(Beginning of SOURCE DATA)

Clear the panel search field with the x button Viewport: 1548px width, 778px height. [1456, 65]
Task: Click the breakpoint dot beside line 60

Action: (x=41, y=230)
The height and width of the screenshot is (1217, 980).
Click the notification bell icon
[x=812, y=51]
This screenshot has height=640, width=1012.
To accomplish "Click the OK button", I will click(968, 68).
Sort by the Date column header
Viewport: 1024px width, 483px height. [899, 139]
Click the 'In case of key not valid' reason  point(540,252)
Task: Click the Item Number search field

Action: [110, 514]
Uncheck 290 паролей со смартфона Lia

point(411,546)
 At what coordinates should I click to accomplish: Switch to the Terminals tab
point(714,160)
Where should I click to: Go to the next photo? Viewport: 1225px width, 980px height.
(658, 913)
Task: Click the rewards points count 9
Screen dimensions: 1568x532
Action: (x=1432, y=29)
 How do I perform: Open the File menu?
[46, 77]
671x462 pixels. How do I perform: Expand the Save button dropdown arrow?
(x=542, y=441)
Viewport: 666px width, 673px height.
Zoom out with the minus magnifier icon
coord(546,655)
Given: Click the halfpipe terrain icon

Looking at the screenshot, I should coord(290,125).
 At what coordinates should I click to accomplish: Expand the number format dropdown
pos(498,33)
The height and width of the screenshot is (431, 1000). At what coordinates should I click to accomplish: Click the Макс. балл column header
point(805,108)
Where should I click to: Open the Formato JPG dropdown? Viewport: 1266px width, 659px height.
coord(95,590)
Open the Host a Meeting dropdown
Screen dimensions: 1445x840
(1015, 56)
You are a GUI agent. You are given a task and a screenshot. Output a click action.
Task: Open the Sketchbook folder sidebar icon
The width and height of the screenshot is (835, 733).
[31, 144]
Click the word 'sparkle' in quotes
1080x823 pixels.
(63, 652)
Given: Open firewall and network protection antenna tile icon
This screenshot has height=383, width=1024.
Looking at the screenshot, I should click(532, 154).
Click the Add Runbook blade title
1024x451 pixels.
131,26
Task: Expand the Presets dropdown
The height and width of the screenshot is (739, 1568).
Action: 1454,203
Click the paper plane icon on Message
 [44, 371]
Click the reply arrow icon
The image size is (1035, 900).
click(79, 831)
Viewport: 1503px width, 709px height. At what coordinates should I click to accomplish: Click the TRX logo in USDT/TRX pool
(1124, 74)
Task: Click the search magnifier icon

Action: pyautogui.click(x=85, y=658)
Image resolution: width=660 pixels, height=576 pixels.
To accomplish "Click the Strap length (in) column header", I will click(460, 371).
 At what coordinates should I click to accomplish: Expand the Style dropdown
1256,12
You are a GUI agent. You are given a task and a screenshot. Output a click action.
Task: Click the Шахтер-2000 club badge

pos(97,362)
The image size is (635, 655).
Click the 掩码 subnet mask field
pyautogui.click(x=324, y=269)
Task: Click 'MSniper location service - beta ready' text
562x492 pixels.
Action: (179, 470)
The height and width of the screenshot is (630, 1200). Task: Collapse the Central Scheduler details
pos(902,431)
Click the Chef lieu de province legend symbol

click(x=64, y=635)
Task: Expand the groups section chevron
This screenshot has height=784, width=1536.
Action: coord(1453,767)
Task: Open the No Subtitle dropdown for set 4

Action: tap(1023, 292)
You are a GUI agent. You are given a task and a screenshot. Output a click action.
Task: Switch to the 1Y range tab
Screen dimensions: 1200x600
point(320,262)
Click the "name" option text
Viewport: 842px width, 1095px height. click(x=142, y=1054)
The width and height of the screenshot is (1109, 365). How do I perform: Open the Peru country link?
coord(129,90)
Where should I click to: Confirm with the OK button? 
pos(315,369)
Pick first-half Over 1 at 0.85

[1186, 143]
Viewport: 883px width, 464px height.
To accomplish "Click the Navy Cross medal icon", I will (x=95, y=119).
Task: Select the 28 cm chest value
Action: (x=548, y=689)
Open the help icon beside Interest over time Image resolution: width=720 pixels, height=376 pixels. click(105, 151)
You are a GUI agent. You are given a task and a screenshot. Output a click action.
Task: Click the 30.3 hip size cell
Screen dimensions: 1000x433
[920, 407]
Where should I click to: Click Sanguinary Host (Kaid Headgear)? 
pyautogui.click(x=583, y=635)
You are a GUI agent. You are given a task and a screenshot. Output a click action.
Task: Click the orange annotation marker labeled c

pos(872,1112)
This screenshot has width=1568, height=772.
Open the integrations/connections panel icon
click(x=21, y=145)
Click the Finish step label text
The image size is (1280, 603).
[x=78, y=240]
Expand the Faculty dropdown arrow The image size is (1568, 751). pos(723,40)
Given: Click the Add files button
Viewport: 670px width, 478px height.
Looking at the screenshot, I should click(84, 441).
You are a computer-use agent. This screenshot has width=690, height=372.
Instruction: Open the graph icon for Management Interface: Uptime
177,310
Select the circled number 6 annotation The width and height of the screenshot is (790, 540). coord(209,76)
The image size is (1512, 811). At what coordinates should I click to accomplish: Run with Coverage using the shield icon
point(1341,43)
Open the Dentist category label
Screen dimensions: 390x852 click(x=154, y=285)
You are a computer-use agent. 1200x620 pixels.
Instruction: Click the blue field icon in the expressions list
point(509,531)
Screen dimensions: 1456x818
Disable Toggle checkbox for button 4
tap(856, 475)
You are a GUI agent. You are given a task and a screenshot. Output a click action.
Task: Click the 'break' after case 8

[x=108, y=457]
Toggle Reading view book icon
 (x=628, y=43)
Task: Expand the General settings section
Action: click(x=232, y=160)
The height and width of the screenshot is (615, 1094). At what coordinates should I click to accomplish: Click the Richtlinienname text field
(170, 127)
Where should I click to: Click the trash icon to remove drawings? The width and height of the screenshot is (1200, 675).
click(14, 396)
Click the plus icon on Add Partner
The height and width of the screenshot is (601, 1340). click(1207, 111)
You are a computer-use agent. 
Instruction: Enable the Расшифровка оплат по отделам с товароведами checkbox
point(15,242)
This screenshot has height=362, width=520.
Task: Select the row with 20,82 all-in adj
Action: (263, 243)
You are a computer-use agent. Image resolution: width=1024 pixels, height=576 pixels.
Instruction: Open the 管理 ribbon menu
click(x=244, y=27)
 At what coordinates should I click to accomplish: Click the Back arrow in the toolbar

(End of SOURCE DATA)

ACTIVITY - Return every line above exactly.

RESULT OF THIS EXERCISE -
Clear the panel search field with the x button Viewport: 1548px width, 778px height. [1456, 65]
Task: Click the breakpoint dot beside line 60

Action: (x=41, y=230)
The height and width of the screenshot is (1217, 980).
Click the notification bell icon
[x=812, y=51]
This screenshot has height=640, width=1012.
To accomplish "Click the OK button", I will click(968, 68).
Sort by the Date column header
Viewport: 1024px width, 483px height. [899, 139]
Click the 'In case of key not valid' reason  point(540,252)
Task: Click the Item Number search field

Action: [110, 514]
Uncheck 290 паролей со смартфона Lia

point(411,546)
 At what coordinates should I click to accomplish: Switch to the Terminals tab
point(714,160)
Where should I click to: Go to the next photo? Viewport: 1225px width, 980px height.
(658, 913)
Task: Click the rewards points count 9
Screen dimensions: 1568x532
Action: (x=1432, y=29)
 How do I perform: Open the File menu?
[46, 77]
671x462 pixels. How do I perform: Expand the Save button dropdown arrow?
(x=542, y=441)
Viewport: 666px width, 673px height.
Zoom out with the minus magnifier icon
coord(546,655)
Given: Click the halfpipe terrain icon

Looking at the screenshot, I should coord(290,125).
 At what coordinates should I click to accomplish: Expand the number format dropdown
pos(498,33)
The height and width of the screenshot is (431, 1000). At what coordinates should I click to accomplish: Click the Макс. балл column header
point(805,108)
Where should I click to: Open the Formato JPG dropdown? Viewport: 1266px width, 659px height.
coord(95,590)
Open the Host a Meeting dropdown
Screen dimensions: 1445x840
(1015, 56)
You are a GUI agent. You are given a task and a screenshot. Output a click action.
Task: Open the Sketchbook folder sidebar icon
The width and height of the screenshot is (835, 733).
[31, 144]
Click the word 'sparkle' in quotes
1080x823 pixels.
(63, 652)
Given: Open firewall and network protection antenna tile icon
This screenshot has height=383, width=1024.
Looking at the screenshot, I should click(532, 154).
Click the Add Runbook blade title
1024x451 pixels.
131,26
Task: Expand the Presets dropdown
The height and width of the screenshot is (739, 1568).
Action: 1454,203
Click the paper plane icon on Message
 [44, 371]
Click the reply arrow icon
The image size is (1035, 900).
click(79, 831)
Viewport: 1503px width, 709px height. At what coordinates should I click to accomplish: Click the TRX logo in USDT/TRX pool
(1124, 74)
Task: Click the search magnifier icon

Action: pyautogui.click(x=85, y=658)
Image resolution: width=660 pixels, height=576 pixels.
To accomplish "Click the Strap length (in) column header", I will click(460, 371).
 At what coordinates should I click to accomplish: Expand the Style dropdown
1256,12
You are a GUI agent. You are given a task and a screenshot. Output a click action.
Task: Click the Шахтер-2000 club badge

pos(97,362)
The image size is (635, 655).
Click the 掩码 subnet mask field
pyautogui.click(x=324, y=269)
Task: Click 'MSniper location service - beta ready' text
562x492 pixels.
Action: (179, 470)
The height and width of the screenshot is (630, 1200). Task: Collapse the Central Scheduler details
pos(902,431)
Click the Chef lieu de province legend symbol

click(x=64, y=635)
Task: Expand the groups section chevron
This screenshot has height=784, width=1536.
Action: coord(1453,767)
Task: Open the No Subtitle dropdown for set 4

Action: tap(1023, 292)
You are a GUI agent. You are given a task and a screenshot. Output a click action.
Task: Switch to the 1Y range tab
Screen dimensions: 1200x600
point(320,262)
Click the "name" option text
Viewport: 842px width, 1095px height. click(x=142, y=1054)
The width and height of the screenshot is (1109, 365). How do I perform: Open the Peru country link?
coord(129,90)
Where should I click to: Confirm with the OK button? 
pos(315,369)
Pick first-half Over 1 at 0.85

[1186, 143]
Viewport: 883px width, 464px height.
To accomplish "Click the Navy Cross medal icon", I will (x=95, y=119).
Task: Select the 28 cm chest value
Action: (x=548, y=689)
Open the help icon beside Interest over time Image resolution: width=720 pixels, height=376 pixels. click(105, 151)
You are a GUI agent. You are given a task and a screenshot. Output a click action.
Task: Click the 30.3 hip size cell
Screen dimensions: 1000x433
[920, 407]
Where should I click to: Click Sanguinary Host (Kaid Headgear)? 
pyautogui.click(x=583, y=635)
You are a GUI agent. You are given a task and a screenshot. Output a click action.
Task: Click the orange annotation marker labeled c

pos(872,1112)
This screenshot has width=1568, height=772.
Open the integrations/connections panel icon
click(x=21, y=145)
Click the Finish step label text
The image size is (1280, 603).
[x=78, y=240]
Expand the Faculty dropdown arrow The image size is (1568, 751). pos(723,40)
Given: Click the Add files button
Viewport: 670px width, 478px height.
Looking at the screenshot, I should click(84, 441).
You are a computer-use agent. This screenshot has width=690, height=372.
Instruction: Open the graph icon for Management Interface: Uptime
177,310
Select the circled number 6 annotation The width and height of the screenshot is (790, 540). coord(209,76)
The image size is (1512, 811). At what coordinates should I click to accomplish: Run with Coverage using the shield icon
point(1341,43)
Open the Dentist category label
Screen dimensions: 390x852 click(x=154, y=285)
You are a computer-use agent. 1200x620 pixels.
Instruction: Click the blue field icon in the expressions list
point(509,531)
Screen dimensions: 1456x818
Disable Toggle checkbox for button 4
tap(856, 475)
You are a GUI agent. You are given a task and a screenshot. Output a click action.
Task: Click the 'break' after case 8

[x=108, y=457]
Toggle Reading view book icon
 (x=628, y=43)
Task: Expand the General settings section
Action: click(x=232, y=160)
The height and width of the screenshot is (615, 1094). At what coordinates should I click to accomplish: Click the Richtlinienname text field
(170, 127)
Where should I click to: Click the trash icon to remove drawings? The width and height of the screenshot is (1200, 675).
click(14, 396)
Click the plus icon on Add Partner
The height and width of the screenshot is (601, 1340). click(1207, 111)
You are a computer-use agent. 
Instruction: Enable the Расшифровка оплат по отделам с товароведами checkbox
point(15,242)
This screenshot has height=362, width=520.
Task: Select the row with 20,82 all-in adj
Action: (263, 243)
You are a computer-use agent. Image resolution: width=1024 pixels, height=576 pixels.
Instruction: Open the 管理 ribbon menu
click(x=244, y=27)
 At what coordinates should I click to accomplish: Click the Back arrow in the toolbar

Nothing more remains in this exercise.